▶ _Trecho escolhido_
☆ ☆ ☆ ☆

(Para ler a Parte II, acesse aqui)
(Continuação da “Teoria
da Norma Jurídica”)
V. As
Prescrições Jurídicas (p. 125-157)
Neste
capítulo, Bobbio busca distinguir as normas jurídicas de outros tipos de norma,
não se restringindo a um estudo puramente formal, como feito apresentado
anteriormente, haja vista a amplitude do universo normativo (p. 125-126).
Na
definição de critérios de distinção
das prescrições jurídicas, começa pelo de conteúdo:
(i) é jurídica aquela norma que regula uma relação
intersubjetiva, atribuindo um direito e um dever a duas pessoas
simultaneamente; (ii) trata-se de uma norma bilateral, e nisto difere da norma moral, que é unilateral; e (iii)
por distinguir a norma jurídica da norma moral, este critério não vale para
distingui-la da norma social (p. 127).
Quanto
ao critério do fim, afirma que: (i)
jurídica é aquela norma que regula uma relação
intersubjetiva específica, cuja finalidade é a conservação da sociedade, sem o que esta não seria possível; e (ii)
todavia, este critério não pode ser considerado válido, porque não é universal,
uma vez que a norma muda de sociedade para sociedade, não existindo um método
para se fixar de modo unívoco os caracteres que tornam determinada norma uma
regra essencial para a conservação da sociedade (p. 128).
No
que diz respeito ao critério do sujeito
que põe a norma, vale a assertiva de que jurídica é a norma que,
independentemente da forma que assuma, do conteúdo que tenha ou do fim a que se
proponha, seja posta pelo poder soberano,
ou seja, por aquele poder que em uma dada sociedade não é inferior a nenhum
outro poder, mas que se encontra em posição de dominar todos os demais (p.
129).
Sob
a ótica do critério dos valores ou
ideais, muito aceito entre os jusnaturalistas, jurídica é a norma que, além
de ser posta pelo poder soberano, fundamenta-se em critérios de justiça, assente, desde logo, que o seu maior problema
é a não existência de uma definição única daquilo que seja justo (p. 129-130).

☆ ☆ ☆ ☆

▶ _Trecho dos dados_

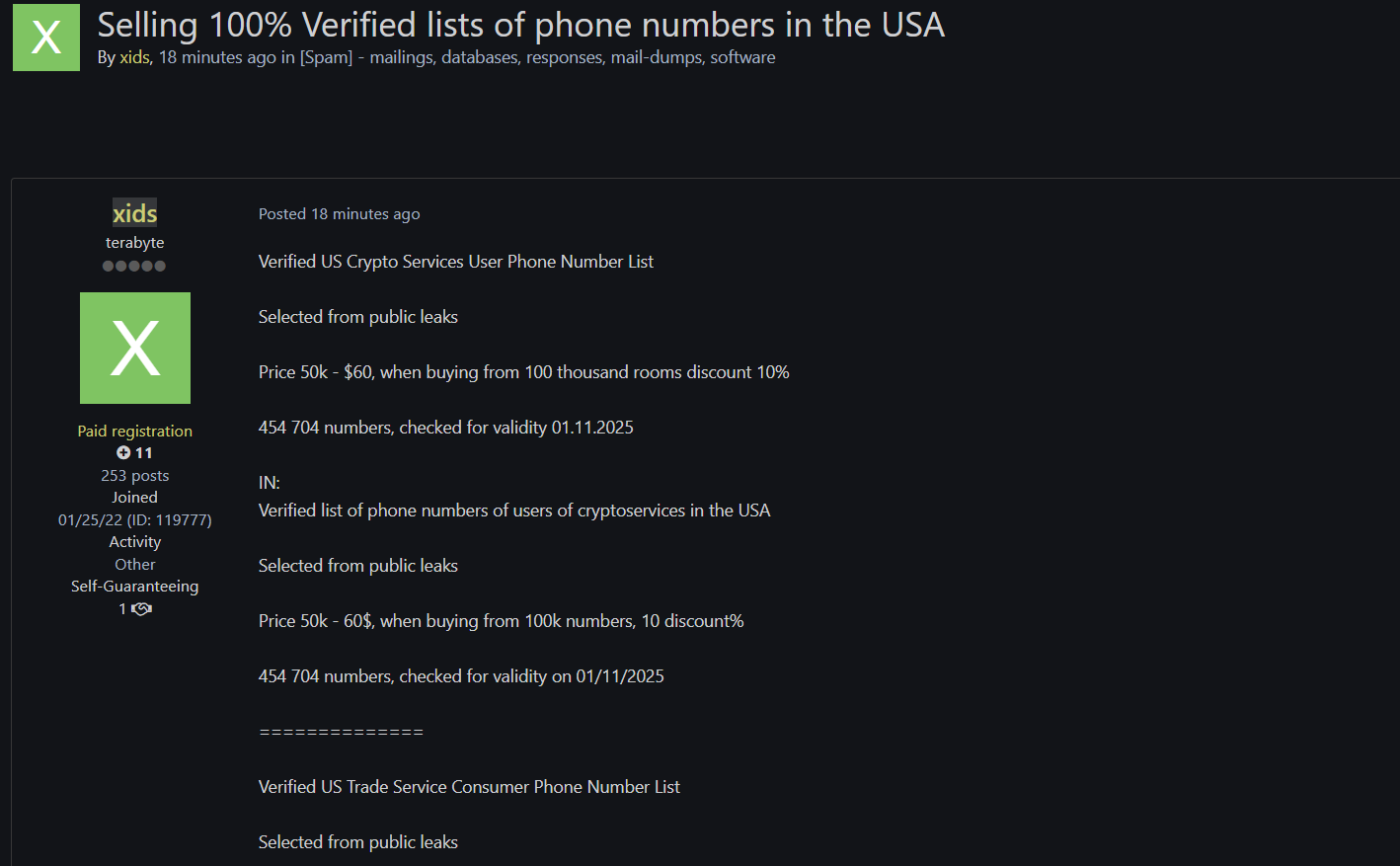
Task: Click the handshake deals icon
Action: click(142, 609)
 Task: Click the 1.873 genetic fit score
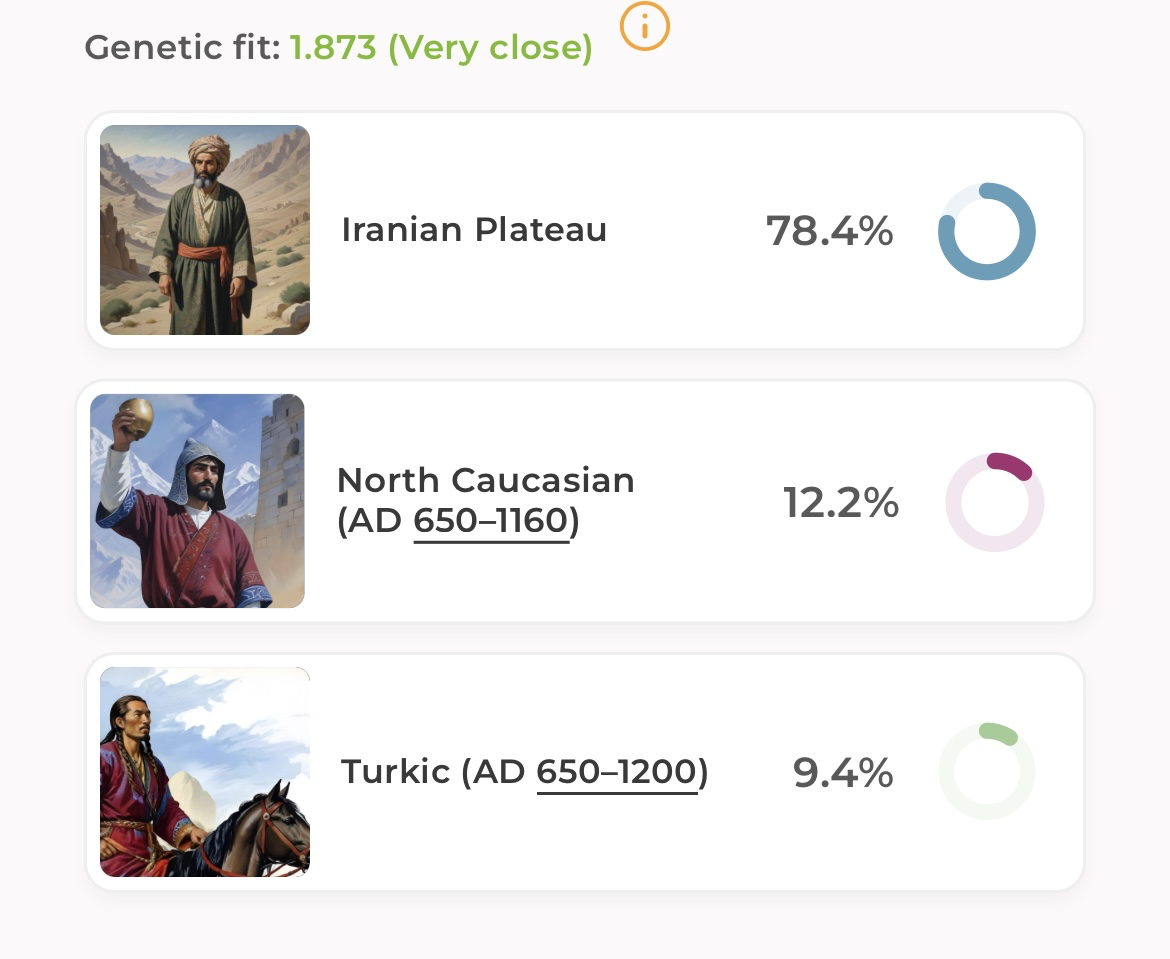click(x=333, y=47)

☆ ☆ ☆ ☆

▶ _Pedido 1_
Copie do texto sobre a norma jurídica tudo o que vai de "por distinguir a" até "sociedade (p. 128).", sem mudar nenhuma palavra.
▶ _Pedido 2_
Prossiga com o texto sobre a norma jurídica a partir do ponto em que ele para.

▶ _Resposta do exercício 1_
por distinguir a norma jurídica da norma moral, este critério não vale para
distingui-la da norma social (p. 127).
Quanto
ao critério do fim, afirma que: (i)
jurídica é aquela norma que regula uma relação
intersubjetiva específica, cuja finalidade é a conservação da sociedade, sem o que esta não seria possível; e (ii)
todavia, este critério não pode ser considerado válido, porque não é universal,
uma vez que a norma muda de sociedade para sociedade, não existindo um método
para se fixar de modo unívoco os caracteres que tornam determinada norma uma
regra essencial para a conservação da sociedade (p. 128).

▶ _Resposta do exercício 2_
Outro
critério é o do destinatário ou da natureza da obrigação, com duas
vertentes (Kant e Haesert), a defender que se está frente a uma norma jurídica
somente quando a pessoa a quem ela se dirige está convencida de sua
obrigatoriedade (p. 130-131).
Bobbio,
logo após, tece comentários ao critério da resposta
à violação. Afirma-se que a norma prescreve o que deve ser. Se a ação real
não corresponde à ação prescrita diz-se que a norma foi violada, sendo
qualificada tal violação como ilícito. Se a norma for um imperativo negativo, o
ilícito consiste em uma ação, e se a norma for um imperativo positivo, o
ilícito consiste numa omissão. No primeiro caso, diz-se que a norma não foi
observada e, no segundo, que a norma não foi cumprida, havendo, portanto, duas
formas distintas de violação – a inobservância de um imperativo negativo e o
incumprimento de um imperativo positivo –, diferença que põe em relevo um
critério de distinção entre o sistema científico e o normativo. Em um sistema
científico, quando os fatos desmentem uma lei, gera-se a modificação das leis;
já num sistema normativo, quando a ação não se adéqua à norma, orientamo-nos em
modificar a ação, mantendo-se a norma (p. 131-133).
Bobbio
argumenta que, para um ordenamento normativo nunca ser violado, ou bem deve ser
perfeitamente racional ou bem as pessoas devem ser completamente passivas,
condições impossíveis de se realizar, sendo que a segunda nem mesmo é
desejável. Na hipótese da norma moral,
caracteriza-se pelo tipo de sanção que provoca, a sanção moral ou interior,
autoimposta pelo indivíduo, obrigando-o em consciência e, caso transgredida,
gera o remorso e o senso de culpa (p. 134-136).
Afirma
o autor que a sanção moral é pouco eficaz porque age, geralmente, sobre aqueles
sujeitos que, de per si, já são
moralmente elevados, porquanto aqueles que não respeitam a norma moral não
sofrem quaisquer constrições anímicas. Por esse motivo, muitas vezes se
reforçam as sanções morais com sanções religiosas, por serem externas (p.
137-138).
As
sanções sociais, verdadeiro meio de
controle social, são sanções externas que nos são impostas pelos membros do
grupo social, em resposta à violação de uma norma social, uma norma que torna
mais fácil o convívio em sociedade. As normas sociais nascem como costumes e o
grupo social responde às suas violações com sanções eficazes, tais como,
reprovação, isolamento, expulsão, linchamento etc. (p. 137-138).
A
sanção jurídica, por seu turno, é
típica de grupos que constituem ordenamentos jurídicos, sendo externa e
institucionalizada. A norma jurídica institucionalizada é mais eficaz e
regulamentada em todos os aspectos: conhece-se a sanção relacionada a quaisquer
tipos de violações, a sua extensão ou medida e as pessoas encarregadas pela sua
execução. Trata-se de uma sanção certa, proporcional e imparcial, razão pela
qual se diz que a norma jurídica são normas de eficácia reforçada (p. 139-141).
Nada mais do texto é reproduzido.